While the philosophy is more about feeling like your work makes a difference, it can be applied to the idea of giving something back. If you can find a purpose that also generates an income, this might come with the bonus of relieving some financial pressure on your pension plans at the same time. So, how can you use the principles of ikigai to approach your life after retirement, giving you fulfilment and the potential to support your own long-term security?
Keep your work close and your hobbies closer
After retirement, the key to feeling like you’re not really ‘working’ – but rather, enjoying your life and potentially earning at the same time – is to keep busy but not feel overworked. You’ve left the nine-to-five behind, and it’s time to take things easier and enjoy your spare time. But that doesn’t mean you should stop doing what you love and what you’re good at, so the key is to tap into areas that could allow you to do just that.
In Japan, the idea of retirement as the moment to stop and drop everything is seen as the opposite to living a healthy life, in body and spirit. It’s just the way people approach it that’s different. The Japanese government encourages employers to provide job security for their workers until they turn 70 (for example, through business opportunities, social activities or freelance work).
So, what happens after this stage? The ‘retired’ often get involved in opportunities in their local communities – anything from growing and selling produce to working or volunteering for the benefit of their environment and the wider community (which is another key part of ikigai). In the UK you could think about how your skills might be repurposed - perhaps as a classroom assistant, or to work in a community kitchen or to become a carer or mentor, for example.
Plan now for the future you want
If you’re coming up to retirement and exploring what comes next, look at what you enjoy doing in your spare time – because those hobbies could become a source of income after you retire. You might find part-time work or volunteering opportunities waiting for you. And to back up your ambitions, it’s never too late to sign up for courses to help develop your talents and support your future in the stage beyond retirement.
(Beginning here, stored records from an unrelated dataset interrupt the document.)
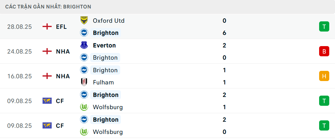Click Fulham's score of 1
The width and height of the screenshot is (335, 139).
pyautogui.click(x=224, y=82)
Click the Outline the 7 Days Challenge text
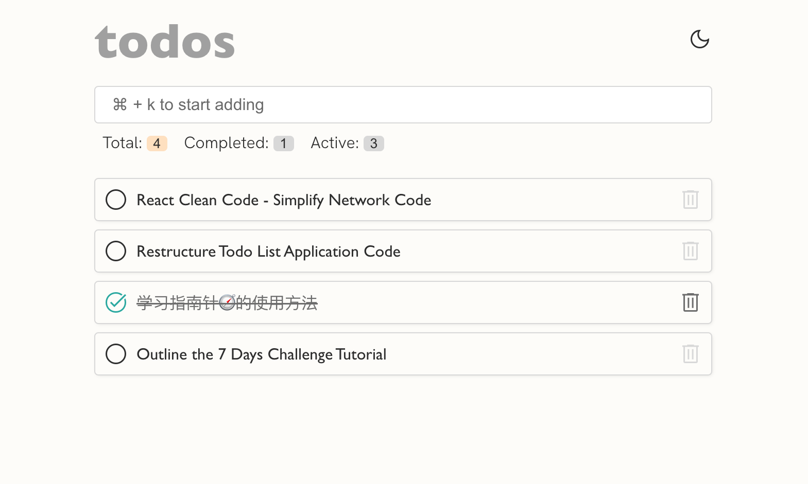Viewport: 808px width, 484px height. pos(261,354)
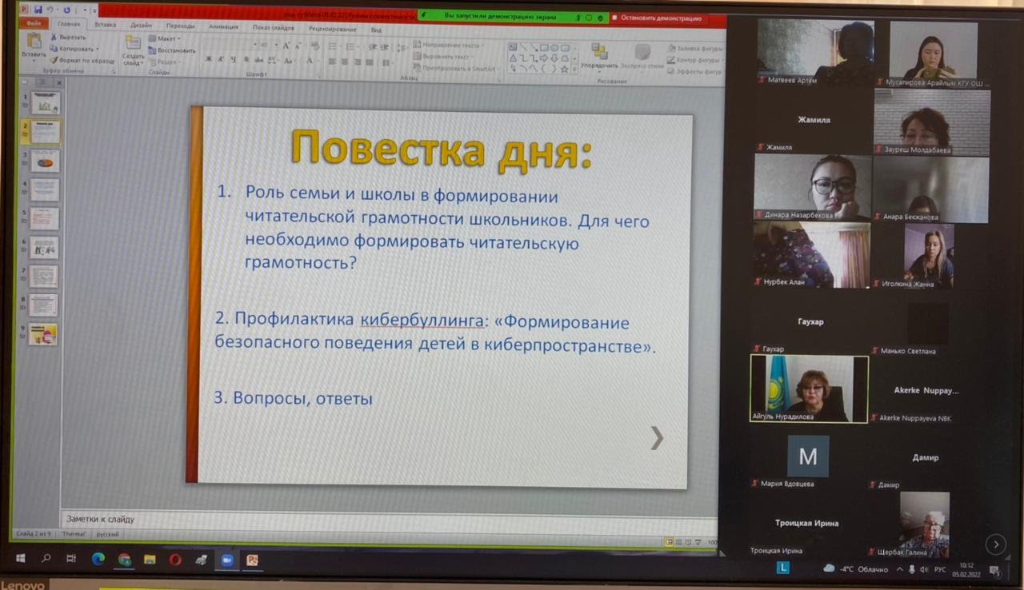Toggle italic formatting (К) in the ribbon

click(221, 60)
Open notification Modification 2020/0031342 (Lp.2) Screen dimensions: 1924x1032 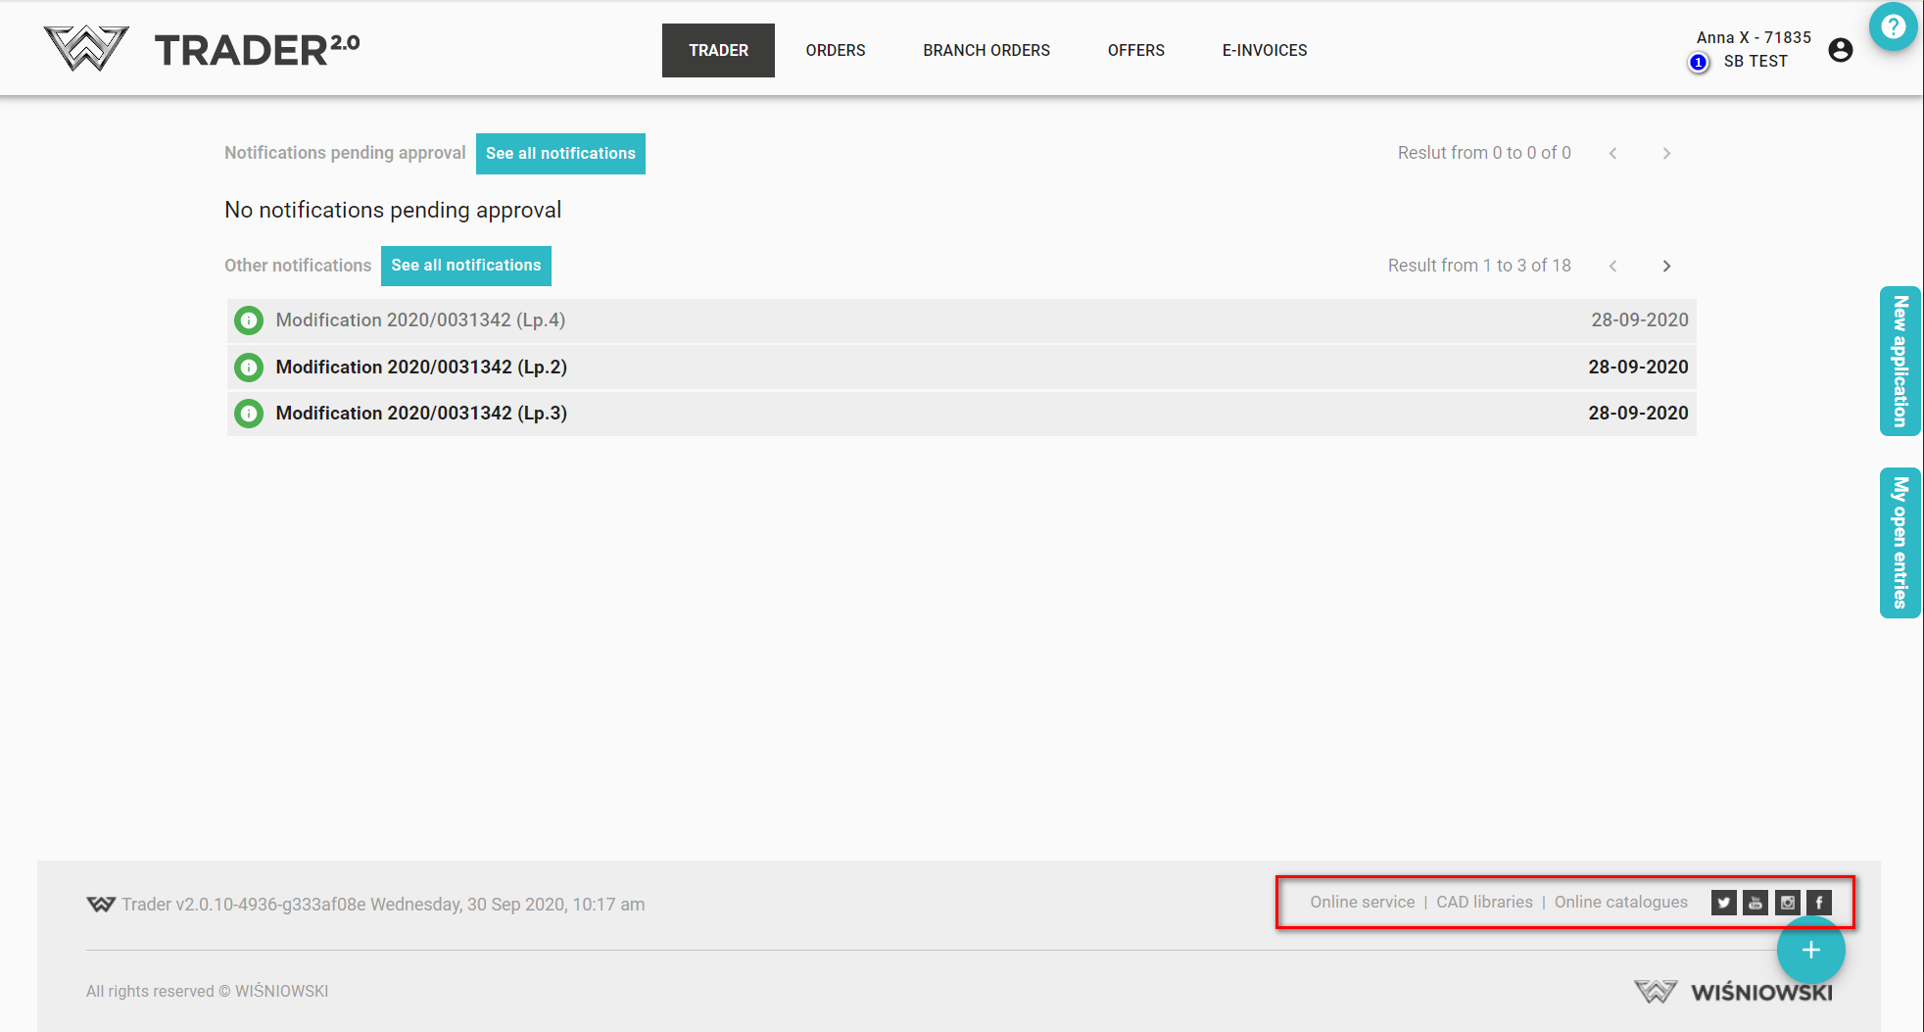pyautogui.click(x=421, y=368)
Invest in tandem with your purpose
Whatever your working life looks like after retirement, you’ll probably have more peace of mind and feel financially secure if you have a good-sized pension pot to dip into. When it comes to your pension and savings, it’s generally a good plan to invest some time – and money – as early as you can into making them work for you, giving you some further security when retirement does happen.
Your life after retirement is a blank canvas and could be enjoyable for you in many different ways to when you were working. Explore the reasons why you enjoy the activities you take part in. Recognising these could help you stay motivated in following your passions or taking opportunities that mean something to you – without it feeling like work at all.
- japantimes.co.jp Article dated 19 March 2020 "Keeping elderly in the labor market longer"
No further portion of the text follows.